Donbas as part of Ukraine?
In conclusion, I would like to say and emphasize, and maybe you can pass this on to your readers, that almost 24 years ago, Moscow, as the capital of the Soviet Empire, let Ukraine go and obtain its sovereignty: That was done without a single drop of blood spilled.
Therefore, Ukraine, the Ukrainian people, should treat Donbas as they were treated 24 years ago. They should act peacefully. If Donbas wants to live without Ukraine, either as part of Russia or with its own sovereignty, let it be. There is no point in trying to forcefully keep us as part of Ukraine.
Since Kyiv has not done this, which should have been done in the spring or beginning of summer one year ago, now we are objectively interested in the disintegration of Ukraine and a construction of Novorossiya on part of its former territories…

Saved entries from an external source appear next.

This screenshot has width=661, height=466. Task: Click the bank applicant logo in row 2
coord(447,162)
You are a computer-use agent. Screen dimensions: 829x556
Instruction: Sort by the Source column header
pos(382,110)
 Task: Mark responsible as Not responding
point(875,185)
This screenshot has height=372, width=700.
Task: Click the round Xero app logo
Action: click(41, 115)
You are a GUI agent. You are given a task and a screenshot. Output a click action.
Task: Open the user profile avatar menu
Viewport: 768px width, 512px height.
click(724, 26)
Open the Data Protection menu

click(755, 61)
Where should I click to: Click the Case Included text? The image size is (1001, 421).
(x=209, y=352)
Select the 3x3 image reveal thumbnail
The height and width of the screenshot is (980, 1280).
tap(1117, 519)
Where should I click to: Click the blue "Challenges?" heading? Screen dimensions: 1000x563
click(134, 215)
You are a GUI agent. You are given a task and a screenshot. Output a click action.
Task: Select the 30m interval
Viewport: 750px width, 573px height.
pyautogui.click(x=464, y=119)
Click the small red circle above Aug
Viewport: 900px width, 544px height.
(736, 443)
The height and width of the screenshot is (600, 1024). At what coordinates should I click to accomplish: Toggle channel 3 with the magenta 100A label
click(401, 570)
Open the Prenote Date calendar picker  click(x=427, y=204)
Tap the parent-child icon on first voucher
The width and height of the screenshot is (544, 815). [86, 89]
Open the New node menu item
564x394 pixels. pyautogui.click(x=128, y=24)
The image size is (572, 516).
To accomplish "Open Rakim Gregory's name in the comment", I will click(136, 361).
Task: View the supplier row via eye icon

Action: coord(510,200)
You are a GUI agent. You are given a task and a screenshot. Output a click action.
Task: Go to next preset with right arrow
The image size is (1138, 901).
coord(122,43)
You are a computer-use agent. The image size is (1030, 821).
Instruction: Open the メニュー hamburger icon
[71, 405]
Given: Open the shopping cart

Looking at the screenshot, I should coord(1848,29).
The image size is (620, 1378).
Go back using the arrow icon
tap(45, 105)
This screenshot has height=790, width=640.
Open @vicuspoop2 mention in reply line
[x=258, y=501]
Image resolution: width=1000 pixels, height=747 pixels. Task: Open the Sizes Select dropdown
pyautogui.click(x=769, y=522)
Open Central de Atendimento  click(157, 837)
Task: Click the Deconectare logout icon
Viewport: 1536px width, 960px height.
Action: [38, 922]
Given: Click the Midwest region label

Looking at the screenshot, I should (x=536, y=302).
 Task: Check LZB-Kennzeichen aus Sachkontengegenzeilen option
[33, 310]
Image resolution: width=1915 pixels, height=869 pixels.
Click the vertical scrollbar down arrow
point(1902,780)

I, personally, was dissatisfied with the whole 23 years of our existence within Ukraine. I didn’t conduct any kind of subversive activities, didn’t form any subversive organizations, but I always believed that we would not stay as part of Ukraine for long.
Overall, the territory of current Ukraine–more precisely, Ukraine before Euromaidan–is a result of totalitarianism, of Bolshevik, communist, totalitarian policy. They are destroying monuments of Lenin, but he created Ukraine in its modern borders. One hundred years ago, Lenin said that Donbas should forget about being Russian. There is documented evidence of this, But the events we discussed before simply confirm that even after 100 years, Donbas hasn’t forgotten that it’s Russian.
This is not about ethnic purity or belonging, it is about historical truth. Donbas appeared as an historical product of the politics of Russia, as its economic, geopolitical and geographic product. Now Donbas is going through a difficult process of returning back to Russia, of that I am sure.